[BLOCO DE TEXTO]
╔══
Negacionismo na pandemia: a virulência da ignorância
.Por Luciana Rathsam.
Durante a pandemia do Covid-19, o negacionismo no Brasil tomou proporções alarmantes, manifestando-se na negação ou minimização da gravidade da doença, no boicote às medidas preventivas, na subnotificação dos dados epidemiológicos, na omissão de traçar estratégias nacionais de saúde, no incentivo a tratamentos terapêuticos sem validação científica e na tentativa de descredibilizar a vacina, entre outros exemplos. O negacionismo acentua incertezas, influencia na adesão da população aos protocolos de prevenção, compromete a resposta do país à pandemia e ameaça a democracia.
“O negacionismo vai além de um boato ou fake news pontual. É um sistema de crenças que, sistematicamente, nega o conhecimento objetivo, a crítica pertinente, as evidências empíricas, o argumento lógico, as premissas de um debate público racional, e tem uma rede organizada de desinformação. Essa atitude sistemática e articulada de negação para ocultar interesses político-ideológicos muitas vezes escusos, que tem sua origem nos debates do Holocausto, é inédita no Brasil”, afirma Marcos Napolitano, professor de História do Brasil Independente e docente-orientador no Programa de História Social da Universidade de São Paulo (USP).
Os negacionismos (neonazismo, criacionismo, terraplanismo, entre outros) podem ser motivados por interesses diversos e os grupos de negacionistas são distintos entre si, mas têm características em comum, como o oportunismo político e a incoerência, destaca Yurij Castelfranchi, professor do departamento de sociologia e antropologia da Faculdade de Filosofia e Ciências Humanas (FAFICH) da Universidade Federal de Minas Gerais (UFMG).
Em alguns casos ocorre uma dissociação cognitiva: as evidências e fatos entram em choque com valores ou crenças subjetivas, então o negacionista seleciona uma narrativa alternativa para explicar a realidade. Nesse contexto, a coerência torna-se irrelevante.
Um exemplo disso é o modo como os discursos negacionistas em relação à pandemia foram se a modificando: no começo, os negacionistas diziam que a Covid era uma farsa, uma “gripezinha”. Depois, admitiram a existência da doença, mas negaram a sua gravidade e criaram teorias conspiratórias, atribuindo aos chineses a criação do coronavírus, como uma suposta arma biológica. O mesmo fenômeno foi verificado em relação às formas de prevenção da doença. “Quem nega as evidências, continuará negando e ajustando a história ad hoc a cada momento”, destaca Castelfranchi. “A ignorância não é causa do negacionismo, mas sua consequência, e fabricada propositalmente. É uma construção articulada por pessoas que possuem altíssima informação e meios sofisticados de produzir comunicação e que constroem espaços seletivos, no qual grupos enormes de pessoas são expostas à desinformação”.
╚══
[TAREFAS A REALIZAR]
(1) Reescreva o trecho do texto sobre negacionismo na pandemia que começa pelas palavras "Negacionismo na pandemia: a" e termina em "ameaça a democracia.", substituindo "pandemia" por "crise sanitária".
(2) No texto sobre negacionismo na pandemia, por que, segundo Castelfranchi, a ignorância não é causa do negacionismo? Responda em até três frases.
(3) Indique se cada afirmação concorda com o texto sobre negacionismo na pandemia e cite as palavras que o comprovam: (a) Napolitano afirma que a atitude sistemática de negação tem origem nos debates do Holocausto; (b) Castelfranchi é professor da USP; (c) no começo, os negacionistas admitiam a existência da doença, mas negavam sua gravidade.
As linhas não têm nenhum papel nesta atividade.

[OS DADOS]
╔══
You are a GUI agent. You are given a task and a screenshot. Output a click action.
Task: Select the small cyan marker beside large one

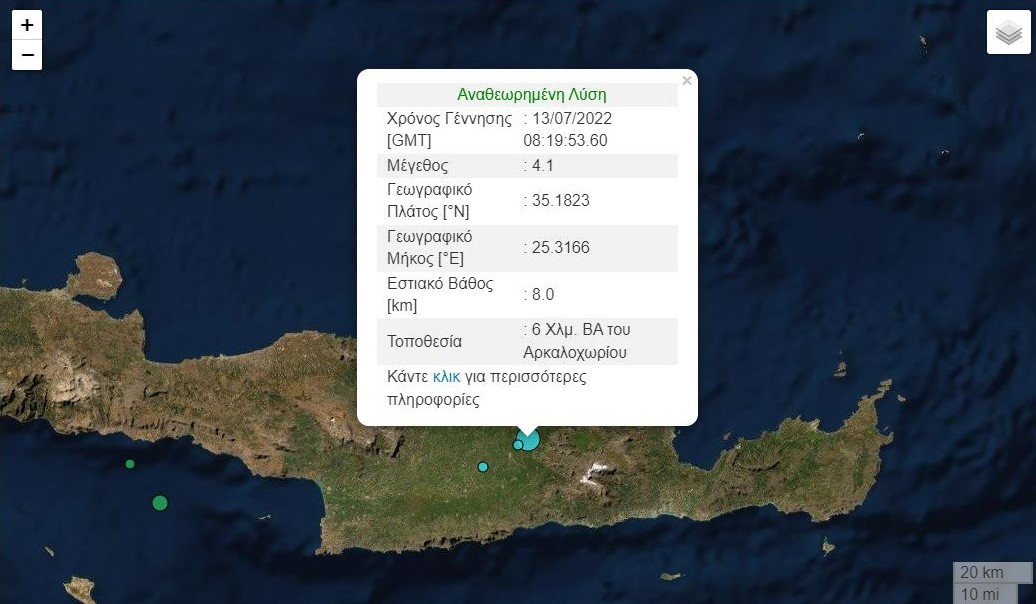517,445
╚══
[RESPOSTAS DAS ATIVIDADES]
(1)
Negacionismo na crise sanitária: a virulência da ignorância
.Por Luciana Rathsam.
Durante a crise sanitária do Covid-19, o negacionismo no Brasil tomou proporções alarmantes, manifestando-se na negação ou minimização da gravidade da doença, no boicote às medidas preventivas, na subnotificação dos dados epidemiológicos, na omissão de traçar estratégias nacionais de saúde, no incentivo a tratamentos terapêuticos sem validação científica e na tentativa de descredibilizar a vacina, entre outros exemplos. O negacionismo acentua incertezas, influencia na adesão da população aos protocolos de prevenção, compromete a resposta do país à crise sanitária e ameaça a democracia.

(2) Segundo Castelfranchi, a ignorância não é causa do negacionismo, e sim sua consequência, fabricada propositalmente. Ela é uma construção articulada por pessoas que possuem altíssima informação e meios sofisticados de produzir comunicação. Essas pessoas constroem espaços seletivos, nos quais grupos enormes de pessoas são expostos à desinformação.

(3)
(a) Sim: "que tem sua origem nos debates do Holocausto".
(b) Não: "professor do departamento de sociologia e antropologia da Faculdade de Filosofia e Ciências Humanas (FAFICH) da Universidade Federal de Minas Gerais (UFMG)".
(c) Não: "no começo, os negacionistas diziam que a Covid era uma farsa, uma “gripezinha”".